Each record below should appear again exactly as written.

[Stored records]
◇ ◇ ◇

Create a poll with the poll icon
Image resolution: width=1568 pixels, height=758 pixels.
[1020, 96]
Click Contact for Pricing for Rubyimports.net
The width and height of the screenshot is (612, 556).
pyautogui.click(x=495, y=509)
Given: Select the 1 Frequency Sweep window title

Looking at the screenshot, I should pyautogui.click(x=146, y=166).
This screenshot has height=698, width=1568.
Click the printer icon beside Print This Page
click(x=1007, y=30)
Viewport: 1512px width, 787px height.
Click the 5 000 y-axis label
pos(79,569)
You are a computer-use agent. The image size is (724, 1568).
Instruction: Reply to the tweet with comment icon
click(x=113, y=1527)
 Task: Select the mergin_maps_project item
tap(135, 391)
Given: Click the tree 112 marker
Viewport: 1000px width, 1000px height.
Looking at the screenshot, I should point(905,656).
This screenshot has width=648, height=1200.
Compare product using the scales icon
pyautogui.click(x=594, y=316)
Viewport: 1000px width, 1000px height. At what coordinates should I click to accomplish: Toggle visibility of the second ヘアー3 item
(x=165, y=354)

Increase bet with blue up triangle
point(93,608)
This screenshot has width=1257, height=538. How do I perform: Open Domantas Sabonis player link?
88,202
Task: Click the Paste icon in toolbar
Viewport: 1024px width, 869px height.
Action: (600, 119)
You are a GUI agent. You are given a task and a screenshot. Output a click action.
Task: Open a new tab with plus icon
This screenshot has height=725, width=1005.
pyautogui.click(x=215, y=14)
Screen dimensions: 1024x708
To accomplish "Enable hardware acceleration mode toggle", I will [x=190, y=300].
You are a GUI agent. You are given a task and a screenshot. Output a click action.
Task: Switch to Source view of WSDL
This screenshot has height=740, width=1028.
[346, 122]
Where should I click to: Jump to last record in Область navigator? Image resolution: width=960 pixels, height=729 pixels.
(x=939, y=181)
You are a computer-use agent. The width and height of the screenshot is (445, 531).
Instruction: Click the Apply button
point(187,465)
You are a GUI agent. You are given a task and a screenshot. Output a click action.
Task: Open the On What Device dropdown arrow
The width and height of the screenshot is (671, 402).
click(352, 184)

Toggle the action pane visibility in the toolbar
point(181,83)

◇ ◇ ◇

◆ Result below
Create a poll with the poll icon
Image resolution: width=1568 pixels, height=758 pixels.
[1020, 96]
Click Contact for Pricing for Rubyimports.net
The width and height of the screenshot is (612, 556).
pyautogui.click(x=495, y=509)
Given: Select the 1 Frequency Sweep window title

Looking at the screenshot, I should pyautogui.click(x=146, y=166).
This screenshot has height=698, width=1568.
Click the printer icon beside Print This Page
click(x=1007, y=30)
Viewport: 1512px width, 787px height.
Click the 5 000 y-axis label
pos(79,569)
You are a computer-use agent. The image size is (724, 1568).
Instruction: Reply to the tweet with comment icon
click(x=113, y=1527)
 Task: Select the mergin_maps_project item
tap(135, 391)
Given: Click the tree 112 marker
Viewport: 1000px width, 1000px height.
Looking at the screenshot, I should point(905,656).
This screenshot has width=648, height=1200.
Compare product using the scales icon
pyautogui.click(x=594, y=316)
Viewport: 1000px width, 1000px height. At what coordinates should I click to accomplish: Toggle visibility of the second ヘアー3 item
(x=165, y=354)

Increase bet with blue up triangle
point(93,608)
This screenshot has width=1257, height=538. How do I perform: Open Domantas Sabonis player link?
88,202
Task: Click the Paste icon in toolbar
Viewport: 1024px width, 869px height.
Action: (600, 119)
You are a GUI agent. You are given a task and a screenshot. Output a click action.
Task: Open a new tab with plus icon
This screenshot has height=725, width=1005.
pyautogui.click(x=215, y=14)
Screen dimensions: 1024x708
To accomplish "Enable hardware acceleration mode toggle", I will [x=190, y=300].
You are a GUI agent. You are given a task and a screenshot. Output a click action.
Task: Switch to Source view of WSDL
This screenshot has height=740, width=1028.
[346, 122]
Where should I click to: Jump to last record in Область navigator? Image resolution: width=960 pixels, height=729 pixels.
(x=939, y=181)
You are a computer-use agent. The width and height of the screenshot is (445, 531).
Instruction: Click the Apply button
point(187,465)
You are a GUI agent. You are given a task and a screenshot. Output a click action.
Task: Open the On What Device dropdown arrow
The width and height of the screenshot is (671, 402).
click(352, 184)

Toggle the action pane visibility in the toolbar
point(181,83)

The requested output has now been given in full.